Savunmanın Özeti : Savunma verilmemiştir.
Tetkik Hakimi : …
Düşüncesi : Dosyadaki davalı idarenin 4.2.1993 gün ve 2154 sayılı yazısından; davacının işe başlama tarihi itibariyle götürü usule tabi olmanın genel ve özel şartlarını taşımadığından bahisle, mükellefiyetinin gerçek usulde tesis edilmesine ilişkin işlemin işyerinde bulunan oğluna 6.2.1993 tarihinde tebliğ edilmesine rağmen davaya konu edilmediği anlaşılmıştır.
Bu durumda kesinleşen gerçek usuldeki mükellefiyet nedeniyle yapılan tarhiyata karşı açılan davanın reddi gerekirken aksi yolda verilen mahkeme kararında yasal isabet görülmemiştir. Açıklanan nedenlerle temyiz isteminin kabulü ile mahkeme kararının bozulması gerektiği düşünülmektedir.
Savcı : …
Düşüncesi : Temyiz dilekçesinde öne sürülen hususlar, 2577 sayılı İdari Yargılama Usulü Yasasının 49.maddesinin 1.fıkrasında belirtilen nedenlerden hiçbirisine uymayıp Vergi Mahkemesince verilen kararın dayandığı hukuki ve yasal nedenler karşısında anılan kararın bozulmasını gerektirir nitelikte görülmemektedir.

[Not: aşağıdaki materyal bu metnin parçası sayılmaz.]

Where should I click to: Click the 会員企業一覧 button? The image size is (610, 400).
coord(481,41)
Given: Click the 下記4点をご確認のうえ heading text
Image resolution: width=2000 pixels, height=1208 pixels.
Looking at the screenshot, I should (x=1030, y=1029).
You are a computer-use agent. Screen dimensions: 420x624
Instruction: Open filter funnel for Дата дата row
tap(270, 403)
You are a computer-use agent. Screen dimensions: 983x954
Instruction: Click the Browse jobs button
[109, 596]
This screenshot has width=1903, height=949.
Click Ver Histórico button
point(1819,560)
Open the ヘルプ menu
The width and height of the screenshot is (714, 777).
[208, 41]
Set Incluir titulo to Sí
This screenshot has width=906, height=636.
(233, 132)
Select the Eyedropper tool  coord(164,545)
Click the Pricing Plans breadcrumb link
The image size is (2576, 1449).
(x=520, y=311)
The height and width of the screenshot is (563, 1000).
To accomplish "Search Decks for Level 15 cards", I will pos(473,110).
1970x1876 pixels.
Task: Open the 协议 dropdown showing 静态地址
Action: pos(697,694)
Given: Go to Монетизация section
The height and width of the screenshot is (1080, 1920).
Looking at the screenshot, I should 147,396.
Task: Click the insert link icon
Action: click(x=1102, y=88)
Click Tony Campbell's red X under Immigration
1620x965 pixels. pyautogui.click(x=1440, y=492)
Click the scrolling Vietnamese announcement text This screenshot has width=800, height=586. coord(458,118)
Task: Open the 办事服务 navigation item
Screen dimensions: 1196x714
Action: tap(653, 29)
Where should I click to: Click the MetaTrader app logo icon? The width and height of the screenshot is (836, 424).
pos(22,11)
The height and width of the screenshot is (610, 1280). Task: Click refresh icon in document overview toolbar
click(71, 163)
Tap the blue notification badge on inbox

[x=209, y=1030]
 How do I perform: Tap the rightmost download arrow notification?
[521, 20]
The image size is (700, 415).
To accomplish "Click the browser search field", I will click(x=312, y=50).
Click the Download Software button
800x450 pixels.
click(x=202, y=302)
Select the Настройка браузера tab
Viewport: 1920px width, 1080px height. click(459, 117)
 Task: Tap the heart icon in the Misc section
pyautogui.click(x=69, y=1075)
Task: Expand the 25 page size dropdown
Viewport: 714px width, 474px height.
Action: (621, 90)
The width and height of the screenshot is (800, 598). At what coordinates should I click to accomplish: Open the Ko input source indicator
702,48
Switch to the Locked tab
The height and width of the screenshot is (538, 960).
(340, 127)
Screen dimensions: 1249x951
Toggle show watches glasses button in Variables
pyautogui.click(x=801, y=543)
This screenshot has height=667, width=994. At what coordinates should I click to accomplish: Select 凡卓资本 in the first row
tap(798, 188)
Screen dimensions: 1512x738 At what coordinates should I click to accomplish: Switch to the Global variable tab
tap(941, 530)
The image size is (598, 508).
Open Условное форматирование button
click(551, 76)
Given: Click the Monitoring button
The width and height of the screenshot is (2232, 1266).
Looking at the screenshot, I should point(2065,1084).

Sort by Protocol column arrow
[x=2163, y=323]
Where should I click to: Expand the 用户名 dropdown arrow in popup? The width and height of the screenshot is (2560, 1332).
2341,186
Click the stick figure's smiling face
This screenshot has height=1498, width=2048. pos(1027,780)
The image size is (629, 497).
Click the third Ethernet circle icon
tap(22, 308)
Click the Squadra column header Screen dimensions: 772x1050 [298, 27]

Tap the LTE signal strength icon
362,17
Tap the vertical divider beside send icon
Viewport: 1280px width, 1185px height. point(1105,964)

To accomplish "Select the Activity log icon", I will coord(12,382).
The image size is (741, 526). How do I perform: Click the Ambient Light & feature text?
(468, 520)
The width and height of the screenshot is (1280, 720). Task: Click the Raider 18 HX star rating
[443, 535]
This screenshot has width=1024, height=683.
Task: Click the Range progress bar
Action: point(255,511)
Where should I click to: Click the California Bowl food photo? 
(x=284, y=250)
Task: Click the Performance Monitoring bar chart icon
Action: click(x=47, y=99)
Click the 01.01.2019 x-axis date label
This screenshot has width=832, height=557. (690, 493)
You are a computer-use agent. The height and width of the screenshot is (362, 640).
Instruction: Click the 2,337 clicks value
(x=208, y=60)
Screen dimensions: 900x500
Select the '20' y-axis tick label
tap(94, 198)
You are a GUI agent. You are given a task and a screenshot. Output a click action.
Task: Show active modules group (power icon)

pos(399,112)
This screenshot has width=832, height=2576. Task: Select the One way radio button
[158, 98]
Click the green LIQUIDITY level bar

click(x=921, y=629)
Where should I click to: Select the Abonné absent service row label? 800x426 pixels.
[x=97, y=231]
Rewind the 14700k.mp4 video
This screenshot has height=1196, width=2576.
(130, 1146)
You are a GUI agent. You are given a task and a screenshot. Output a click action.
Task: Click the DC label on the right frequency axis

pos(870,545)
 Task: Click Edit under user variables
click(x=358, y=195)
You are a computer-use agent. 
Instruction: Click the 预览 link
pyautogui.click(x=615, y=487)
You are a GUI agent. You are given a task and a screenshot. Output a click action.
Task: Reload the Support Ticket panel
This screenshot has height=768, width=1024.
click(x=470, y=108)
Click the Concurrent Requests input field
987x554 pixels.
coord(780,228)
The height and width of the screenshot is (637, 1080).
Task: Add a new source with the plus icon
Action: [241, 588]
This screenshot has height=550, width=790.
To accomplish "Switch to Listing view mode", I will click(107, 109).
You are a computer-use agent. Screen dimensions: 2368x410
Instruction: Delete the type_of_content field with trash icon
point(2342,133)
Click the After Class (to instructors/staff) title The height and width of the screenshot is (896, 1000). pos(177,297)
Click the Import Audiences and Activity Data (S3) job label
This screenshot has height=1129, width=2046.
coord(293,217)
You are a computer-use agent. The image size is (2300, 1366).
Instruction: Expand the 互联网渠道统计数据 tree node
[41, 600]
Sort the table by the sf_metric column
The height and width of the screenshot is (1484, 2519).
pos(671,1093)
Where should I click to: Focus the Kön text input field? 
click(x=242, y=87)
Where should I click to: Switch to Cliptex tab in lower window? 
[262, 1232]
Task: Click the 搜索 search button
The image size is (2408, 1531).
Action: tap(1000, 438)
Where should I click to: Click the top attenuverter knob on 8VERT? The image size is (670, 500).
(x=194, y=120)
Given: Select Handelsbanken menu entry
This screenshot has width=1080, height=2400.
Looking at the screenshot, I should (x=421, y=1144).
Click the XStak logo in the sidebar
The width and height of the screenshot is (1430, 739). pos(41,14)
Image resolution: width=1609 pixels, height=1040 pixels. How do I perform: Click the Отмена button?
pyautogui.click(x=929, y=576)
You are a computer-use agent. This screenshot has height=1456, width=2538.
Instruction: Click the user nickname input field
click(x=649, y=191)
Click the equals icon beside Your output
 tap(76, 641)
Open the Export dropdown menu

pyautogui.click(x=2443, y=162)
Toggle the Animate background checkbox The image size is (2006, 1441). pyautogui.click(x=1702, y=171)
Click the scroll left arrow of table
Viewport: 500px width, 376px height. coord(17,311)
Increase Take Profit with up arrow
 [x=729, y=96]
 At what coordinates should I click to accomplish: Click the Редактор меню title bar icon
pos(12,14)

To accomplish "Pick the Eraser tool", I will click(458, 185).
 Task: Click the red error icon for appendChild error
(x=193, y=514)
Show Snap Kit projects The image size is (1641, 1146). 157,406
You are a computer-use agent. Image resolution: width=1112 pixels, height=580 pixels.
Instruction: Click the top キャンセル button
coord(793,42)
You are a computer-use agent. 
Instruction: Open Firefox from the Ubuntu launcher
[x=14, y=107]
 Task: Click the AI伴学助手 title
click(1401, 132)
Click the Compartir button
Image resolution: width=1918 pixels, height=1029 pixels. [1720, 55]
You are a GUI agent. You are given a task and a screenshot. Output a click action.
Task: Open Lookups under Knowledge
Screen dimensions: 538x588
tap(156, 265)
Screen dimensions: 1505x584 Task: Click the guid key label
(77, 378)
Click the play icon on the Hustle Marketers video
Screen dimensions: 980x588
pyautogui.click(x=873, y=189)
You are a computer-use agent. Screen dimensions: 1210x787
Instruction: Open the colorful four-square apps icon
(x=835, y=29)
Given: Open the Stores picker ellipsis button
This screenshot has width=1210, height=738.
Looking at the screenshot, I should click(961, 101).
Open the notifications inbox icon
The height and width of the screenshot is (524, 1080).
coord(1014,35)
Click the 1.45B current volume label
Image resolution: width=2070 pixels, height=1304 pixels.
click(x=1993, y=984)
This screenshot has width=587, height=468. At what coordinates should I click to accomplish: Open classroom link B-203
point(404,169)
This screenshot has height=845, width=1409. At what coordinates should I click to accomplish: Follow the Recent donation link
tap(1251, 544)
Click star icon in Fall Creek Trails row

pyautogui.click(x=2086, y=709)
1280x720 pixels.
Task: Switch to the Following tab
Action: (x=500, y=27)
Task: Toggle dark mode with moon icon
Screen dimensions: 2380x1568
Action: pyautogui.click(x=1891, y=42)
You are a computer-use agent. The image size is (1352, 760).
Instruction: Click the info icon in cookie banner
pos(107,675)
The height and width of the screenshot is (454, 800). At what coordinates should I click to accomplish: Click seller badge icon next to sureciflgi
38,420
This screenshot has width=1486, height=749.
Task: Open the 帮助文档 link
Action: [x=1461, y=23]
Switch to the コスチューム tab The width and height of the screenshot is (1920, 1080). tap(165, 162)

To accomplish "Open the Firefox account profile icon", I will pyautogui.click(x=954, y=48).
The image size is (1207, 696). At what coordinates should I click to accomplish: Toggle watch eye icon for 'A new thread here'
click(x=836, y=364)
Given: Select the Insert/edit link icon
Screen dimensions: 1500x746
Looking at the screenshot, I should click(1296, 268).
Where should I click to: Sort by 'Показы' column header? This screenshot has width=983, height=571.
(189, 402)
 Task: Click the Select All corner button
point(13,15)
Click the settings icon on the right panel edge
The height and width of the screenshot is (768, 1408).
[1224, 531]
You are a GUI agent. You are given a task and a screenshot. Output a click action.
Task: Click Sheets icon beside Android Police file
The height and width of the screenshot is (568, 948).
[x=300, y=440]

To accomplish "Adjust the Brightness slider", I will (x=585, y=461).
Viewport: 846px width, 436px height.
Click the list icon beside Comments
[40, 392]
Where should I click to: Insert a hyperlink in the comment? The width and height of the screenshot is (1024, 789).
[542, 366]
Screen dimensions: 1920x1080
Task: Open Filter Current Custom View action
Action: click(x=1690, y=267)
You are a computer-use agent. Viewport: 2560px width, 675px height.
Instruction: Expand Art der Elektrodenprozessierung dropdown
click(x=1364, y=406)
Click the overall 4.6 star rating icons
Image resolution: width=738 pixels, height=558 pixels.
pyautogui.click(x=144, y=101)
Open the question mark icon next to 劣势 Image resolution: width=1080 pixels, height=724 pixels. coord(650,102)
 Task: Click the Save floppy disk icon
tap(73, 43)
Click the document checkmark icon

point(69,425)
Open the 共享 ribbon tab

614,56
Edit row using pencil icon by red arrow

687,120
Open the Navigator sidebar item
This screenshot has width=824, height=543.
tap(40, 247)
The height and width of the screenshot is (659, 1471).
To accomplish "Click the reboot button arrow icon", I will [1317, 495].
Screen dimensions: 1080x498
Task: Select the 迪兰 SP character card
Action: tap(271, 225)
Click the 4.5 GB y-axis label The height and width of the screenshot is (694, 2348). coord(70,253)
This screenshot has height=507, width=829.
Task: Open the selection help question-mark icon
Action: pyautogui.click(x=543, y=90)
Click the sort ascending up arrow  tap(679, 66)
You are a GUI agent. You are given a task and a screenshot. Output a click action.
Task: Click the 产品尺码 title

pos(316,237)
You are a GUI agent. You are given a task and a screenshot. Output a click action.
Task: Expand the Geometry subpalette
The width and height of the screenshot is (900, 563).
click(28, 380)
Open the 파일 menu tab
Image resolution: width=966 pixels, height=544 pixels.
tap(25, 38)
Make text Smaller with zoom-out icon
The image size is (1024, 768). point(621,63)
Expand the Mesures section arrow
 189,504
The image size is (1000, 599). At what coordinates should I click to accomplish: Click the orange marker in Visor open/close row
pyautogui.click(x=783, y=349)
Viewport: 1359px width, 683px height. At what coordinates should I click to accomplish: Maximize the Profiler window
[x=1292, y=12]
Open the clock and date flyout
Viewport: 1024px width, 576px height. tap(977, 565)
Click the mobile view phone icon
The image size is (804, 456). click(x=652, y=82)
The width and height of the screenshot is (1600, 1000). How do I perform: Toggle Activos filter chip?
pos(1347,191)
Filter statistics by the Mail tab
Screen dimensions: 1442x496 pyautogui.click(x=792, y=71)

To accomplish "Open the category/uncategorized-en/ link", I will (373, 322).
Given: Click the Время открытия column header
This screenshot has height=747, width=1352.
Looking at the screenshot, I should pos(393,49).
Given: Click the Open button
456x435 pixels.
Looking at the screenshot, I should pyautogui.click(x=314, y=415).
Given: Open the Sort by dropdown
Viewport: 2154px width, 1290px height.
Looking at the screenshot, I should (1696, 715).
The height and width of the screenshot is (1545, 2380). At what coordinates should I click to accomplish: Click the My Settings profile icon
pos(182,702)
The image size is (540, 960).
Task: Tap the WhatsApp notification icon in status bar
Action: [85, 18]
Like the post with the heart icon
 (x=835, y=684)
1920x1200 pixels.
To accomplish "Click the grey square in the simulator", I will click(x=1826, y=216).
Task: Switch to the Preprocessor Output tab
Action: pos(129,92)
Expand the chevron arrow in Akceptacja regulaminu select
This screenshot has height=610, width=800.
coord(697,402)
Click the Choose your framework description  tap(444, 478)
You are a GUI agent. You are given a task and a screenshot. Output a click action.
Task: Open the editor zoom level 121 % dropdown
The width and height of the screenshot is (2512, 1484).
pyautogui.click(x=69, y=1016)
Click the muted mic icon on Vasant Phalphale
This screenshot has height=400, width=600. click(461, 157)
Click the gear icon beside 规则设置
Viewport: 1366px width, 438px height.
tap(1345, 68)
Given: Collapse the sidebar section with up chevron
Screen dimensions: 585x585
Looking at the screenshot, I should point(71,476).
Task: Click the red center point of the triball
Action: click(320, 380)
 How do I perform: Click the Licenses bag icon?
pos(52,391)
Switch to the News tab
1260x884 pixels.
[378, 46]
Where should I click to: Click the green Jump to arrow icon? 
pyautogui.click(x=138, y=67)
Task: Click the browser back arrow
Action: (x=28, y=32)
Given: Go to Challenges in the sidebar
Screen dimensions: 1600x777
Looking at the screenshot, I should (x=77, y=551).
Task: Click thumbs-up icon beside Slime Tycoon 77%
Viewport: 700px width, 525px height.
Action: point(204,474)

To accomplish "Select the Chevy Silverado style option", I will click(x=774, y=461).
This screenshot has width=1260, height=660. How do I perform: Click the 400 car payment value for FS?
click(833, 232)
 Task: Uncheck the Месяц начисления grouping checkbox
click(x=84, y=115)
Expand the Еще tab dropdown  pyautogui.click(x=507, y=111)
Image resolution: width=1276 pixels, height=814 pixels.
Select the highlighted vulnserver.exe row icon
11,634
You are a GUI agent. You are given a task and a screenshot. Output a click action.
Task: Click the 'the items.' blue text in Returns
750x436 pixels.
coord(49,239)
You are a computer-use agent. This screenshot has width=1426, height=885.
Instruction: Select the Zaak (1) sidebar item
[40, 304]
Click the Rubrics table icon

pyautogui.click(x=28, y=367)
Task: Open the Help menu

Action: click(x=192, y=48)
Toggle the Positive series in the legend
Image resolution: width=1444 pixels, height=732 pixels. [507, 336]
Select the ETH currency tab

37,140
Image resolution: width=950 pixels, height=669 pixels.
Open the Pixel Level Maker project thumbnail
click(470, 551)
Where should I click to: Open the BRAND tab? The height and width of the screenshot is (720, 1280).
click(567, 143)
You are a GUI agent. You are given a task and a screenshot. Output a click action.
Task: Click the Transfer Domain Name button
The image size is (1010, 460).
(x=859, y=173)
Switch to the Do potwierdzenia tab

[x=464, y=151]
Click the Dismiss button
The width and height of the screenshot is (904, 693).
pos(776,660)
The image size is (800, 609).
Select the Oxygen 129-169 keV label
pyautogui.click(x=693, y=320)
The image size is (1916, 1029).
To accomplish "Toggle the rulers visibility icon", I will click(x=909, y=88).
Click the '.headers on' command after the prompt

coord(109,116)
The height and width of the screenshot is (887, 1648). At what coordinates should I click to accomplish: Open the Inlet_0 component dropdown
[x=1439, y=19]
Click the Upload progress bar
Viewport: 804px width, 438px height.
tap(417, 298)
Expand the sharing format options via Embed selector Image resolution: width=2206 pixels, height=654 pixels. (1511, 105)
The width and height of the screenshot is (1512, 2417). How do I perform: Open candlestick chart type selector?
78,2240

Açıklanan nedenlerle temyiz isteminin reddiyle Vergi Mahkemesi kararının onanmasının uygun olacağı düşünülmektedir.
TÜRK MİLLETİ ADINA
Hüküm veren Danıştay Üçüncü Dairesince işin gereği görüşülüp düşünüldü:
Dayandığı hukuki ve kanuni nedenlerle gerekçesi yukarıda açıklanan Vergi Mahkemesi kararı, aynı gerekçe ve nedenlerle Dairemizce de uygun görülmüş olup temyiz istemine ilişkin dilekçede ileri sürülen iddialar sözü geçen kararın bozulmasını sağlayacak durumda bulunmadığından temyiz isteminin reddine ve kararın onanmasına 5.3.1997 gününde oyçokluğuyla karar verildi.
A Y R I Ş I K O Y
X-Yükümlünün gerçek usulde mükellefiyetinin tesisine ilişkin vergi dairesi müdürlüğünün 4.2.1993 tarih ve 2154 sayılı yazısı kendisine 6.2.1993 tarihinde tebliğ edilmiş bulunmaktadır. İdarece tesis edilen bu işlem idari davaya konu olabilecek kesin ve yürütülmesi gereken bir işlem niteliğindedir ve yükümlü tarafından dava konusu yapılmıyarak kesinleşmiştir. Yükümlünün ihtilaflı dönemde beyanname vermemesi nedeniyle re’sen takdir olunan matrah üzerinden salınan cezalı vergiye karşı 7.6.1994 tarihinde açtığı davada mükellefiyet tesisine ilişkin işlemin incelenerek tarhiyatın terkini yolunda karar verilmesinde hukuka uyarlık bulunmadığından vergi mahkemesi kararının bozulması gerektiği görüşüyle karara katılmıyorum.